Task details — Swap "speaker" for "participant" throughout the entries below, and write them out again with everything else unchanged. Leave the pictures out.

Entries supplied —
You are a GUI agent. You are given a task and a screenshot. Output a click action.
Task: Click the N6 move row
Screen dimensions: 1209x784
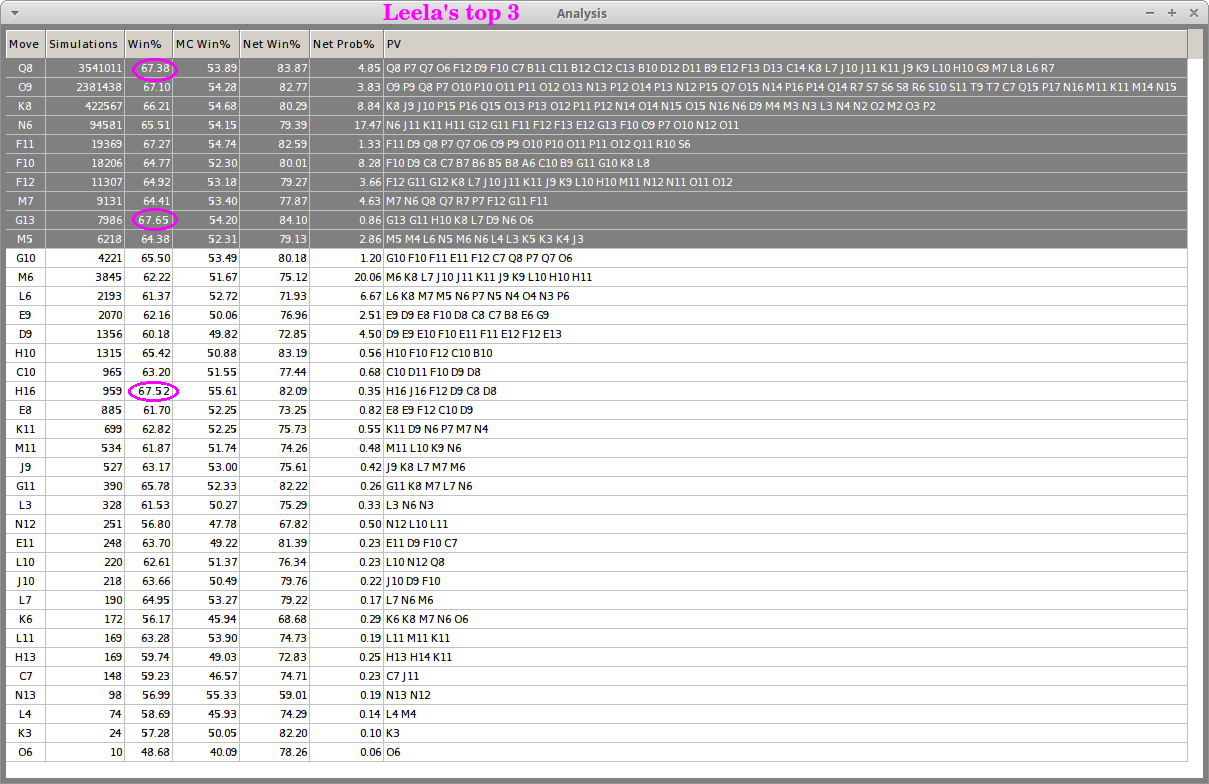point(25,125)
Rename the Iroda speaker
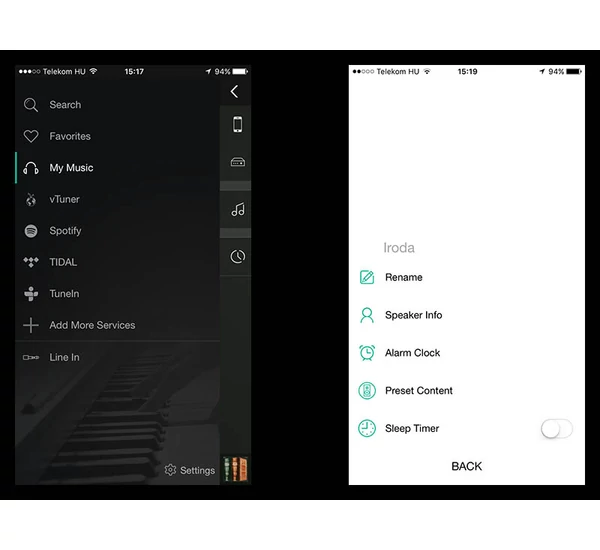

Solution to this exercise —
You are a GUI agent. You are given a task and a screenshot. Output a click action.
Task: Click the N6 move row
Screen dimensions: 1209x784
point(25,125)
Rename the Iroda participant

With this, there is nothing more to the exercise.